Theresa Fisher of Tustin and Lindsay Hardgraves of San Pedro were found guilty of a combined seven counts of mail fraud in which they convinced patients that their insurance plans would cover cosmetic surgeries. Instead, patients underwent unnecessary endoscopies, colonoscopies and cystoscopies, which were billed to various insurance companies, including the International Longshore and Warehouse Union and Operating Engineers Union health insurance plans, as well as Aetna and Anthem. After the claims were paid, patients were provided free or discounted cosmetic surgeries, including tummy tucks, breast augmentation and liposuction. The surgical center often disguised and billed those operations as medically necessary procedures such as hernia surgery.
Hardgraves served as the marketer in the scheme, directing patients to a surgery center that was known at various times as Princess Cosmetic Surgery, Vista Surgical Center and Empire Surgical Center. Hardgraves promised free or discounted cosmetic surgery if the patients initially underwent medically unnecessary endoscopies. Fisher served as a consultant at the surgical center, booking patients for procedures and instructing them to "fabricate or exaggerate symptoms so that their medical procedures would be covered by their insurance," according to the statement.
The surgical center billed a total of $71 million in claims and received more than two-thirds of that. Previously, a third co-conspirator pleaded guilty to mail fraud in January. Hardgraves and Fisher face a maximum penalty of 20 years for each count of mail fraud.

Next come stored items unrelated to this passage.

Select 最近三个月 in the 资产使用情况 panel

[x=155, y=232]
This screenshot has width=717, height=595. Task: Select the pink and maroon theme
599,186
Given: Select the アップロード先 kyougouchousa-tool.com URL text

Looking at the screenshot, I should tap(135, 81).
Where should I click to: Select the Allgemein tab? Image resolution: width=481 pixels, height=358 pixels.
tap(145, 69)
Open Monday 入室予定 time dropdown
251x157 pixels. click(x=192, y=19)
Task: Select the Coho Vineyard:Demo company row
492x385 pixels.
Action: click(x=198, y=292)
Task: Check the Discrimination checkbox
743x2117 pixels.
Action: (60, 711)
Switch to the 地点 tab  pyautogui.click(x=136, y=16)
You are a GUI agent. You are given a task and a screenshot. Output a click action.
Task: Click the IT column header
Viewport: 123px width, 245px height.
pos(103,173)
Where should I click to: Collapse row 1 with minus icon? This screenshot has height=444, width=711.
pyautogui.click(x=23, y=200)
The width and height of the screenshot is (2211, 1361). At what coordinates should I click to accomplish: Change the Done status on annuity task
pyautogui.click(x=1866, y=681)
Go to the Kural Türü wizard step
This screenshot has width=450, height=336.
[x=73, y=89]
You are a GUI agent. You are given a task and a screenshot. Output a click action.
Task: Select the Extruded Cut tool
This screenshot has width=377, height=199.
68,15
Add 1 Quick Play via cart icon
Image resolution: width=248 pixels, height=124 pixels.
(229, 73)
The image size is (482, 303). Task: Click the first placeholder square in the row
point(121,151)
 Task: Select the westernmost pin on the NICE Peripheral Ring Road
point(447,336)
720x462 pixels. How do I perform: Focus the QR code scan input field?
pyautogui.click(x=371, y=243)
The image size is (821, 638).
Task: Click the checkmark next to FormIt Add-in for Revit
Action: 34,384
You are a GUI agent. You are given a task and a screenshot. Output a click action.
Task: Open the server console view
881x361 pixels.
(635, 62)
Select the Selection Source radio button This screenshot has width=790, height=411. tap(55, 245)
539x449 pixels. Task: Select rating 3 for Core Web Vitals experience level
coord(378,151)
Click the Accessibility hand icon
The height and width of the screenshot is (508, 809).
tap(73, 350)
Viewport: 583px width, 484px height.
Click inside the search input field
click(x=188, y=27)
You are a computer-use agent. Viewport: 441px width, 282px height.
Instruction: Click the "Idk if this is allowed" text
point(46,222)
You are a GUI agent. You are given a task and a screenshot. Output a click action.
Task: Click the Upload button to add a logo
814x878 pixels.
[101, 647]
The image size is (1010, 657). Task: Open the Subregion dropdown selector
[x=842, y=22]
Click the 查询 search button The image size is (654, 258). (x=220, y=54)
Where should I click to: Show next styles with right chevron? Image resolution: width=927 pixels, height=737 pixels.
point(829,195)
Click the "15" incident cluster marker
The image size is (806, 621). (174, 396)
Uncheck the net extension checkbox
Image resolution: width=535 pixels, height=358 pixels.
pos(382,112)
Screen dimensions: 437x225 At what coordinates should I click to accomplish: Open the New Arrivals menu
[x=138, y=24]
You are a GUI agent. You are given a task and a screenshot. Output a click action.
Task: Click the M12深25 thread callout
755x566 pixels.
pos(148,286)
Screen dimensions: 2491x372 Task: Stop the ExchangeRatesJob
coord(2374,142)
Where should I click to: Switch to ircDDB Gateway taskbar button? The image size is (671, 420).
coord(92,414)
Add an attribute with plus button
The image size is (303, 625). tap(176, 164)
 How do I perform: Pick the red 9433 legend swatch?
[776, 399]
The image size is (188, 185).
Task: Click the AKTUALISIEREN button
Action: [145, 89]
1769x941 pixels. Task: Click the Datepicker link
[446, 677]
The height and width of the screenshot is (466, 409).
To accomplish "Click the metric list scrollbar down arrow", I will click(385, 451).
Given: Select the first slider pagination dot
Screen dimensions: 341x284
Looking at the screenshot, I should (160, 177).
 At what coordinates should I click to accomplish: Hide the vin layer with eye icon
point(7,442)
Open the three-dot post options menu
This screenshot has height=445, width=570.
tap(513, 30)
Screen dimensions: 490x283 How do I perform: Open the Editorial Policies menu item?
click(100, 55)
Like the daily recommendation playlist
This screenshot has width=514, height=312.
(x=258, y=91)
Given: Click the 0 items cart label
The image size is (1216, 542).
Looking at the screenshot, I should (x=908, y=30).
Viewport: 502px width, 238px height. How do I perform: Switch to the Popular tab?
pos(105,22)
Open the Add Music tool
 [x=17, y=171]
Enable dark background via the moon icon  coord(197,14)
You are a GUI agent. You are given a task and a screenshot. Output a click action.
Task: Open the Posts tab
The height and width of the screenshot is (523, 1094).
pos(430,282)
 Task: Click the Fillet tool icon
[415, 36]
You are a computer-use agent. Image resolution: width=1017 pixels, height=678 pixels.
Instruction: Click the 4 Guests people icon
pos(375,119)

This recent case outpaces last year's landmark case in which a Kentucky hospital settled for nearly $41 million for falsely billing for unnecessary heart surgeries.
Meanwhile, a New York physician pleaded guilty for his role in a $14.2 million scheme in which he fraudulentely billed Medicare for unnecessary procedures such as vitamin infusions and physician and occupational therapy, according to a Department of Justice announcement. The physican agreed to pay more than $5 million in restitution.
California, along with Florida and Arizona, have emerged as areas in which unnecessary tests and procedures are a concern, particularly among elderly patients, FierceHealthPayer: AntiFraud previously reported.